--- SOURCE PASSAGE ---
As reported in the current data manual, which is in the form of a report, the data alone provides an extremely rich description of households across very different countries, during years in which they have suffered conflict activities. Abstracting from the many details in the paper, this picture clearly shows how it is imperative to compare the microeconomic impact of conflict across different settings: despite these countries share the feature of being in conflict, households are affected in crucially different ways.

1) So far we have completed the analysis on the impact of conflict on the dynamics of small (informal) Nigerian firms (2010-15). We find that, despite small informal enterprises mangers do not consider conflict as a major obstacle to running a firm:
(i) An increase in conflict intensity reduces the probability that households hold a NFE, but increases the probability that they are self-employed;
(ii) As a consequence of conflict, NFE reduce their capital and input stocks, but they hire the same number of workers, and they increase the number of months in operation. As a result, their performance reduces: sales, productivity and profits drop;
(iii) The partial disinvestment is related to a reduction in the cost of inputs, including labour: i.e. firms work more, they hire the same amount of workers, but pay them less;
(iv) Part of the negative impact of of conflict on firms performance and behaviour is due to its effect on increasing costs (especially access to credit and land) and reduction in local demand (firms that rely less on final demand fare better)
--- DATASET EXTRACT ---
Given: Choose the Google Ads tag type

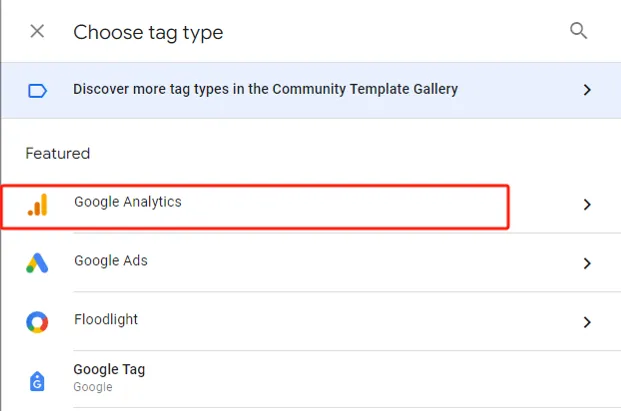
---
§ **GOAL OF THE EXERCISE**:
From the passage on conflict and household enterprises, write out word for word the part starting with "As reported in" and going on through "crucially different ways.".

§ **EXPECTED ANSWER**:
As reported in the current data manual, which is in the form of a report, the data alone provides an extremely rich description of households across very different countries, during years in which they have suffered conflict activities. Abstracting from the many details in the paper, this picture clearly shows how it is imperative to compare the microeconomic impact of conflict across different settings: despite these countries share the feature of being in conflict, households are affected in crucially different ways.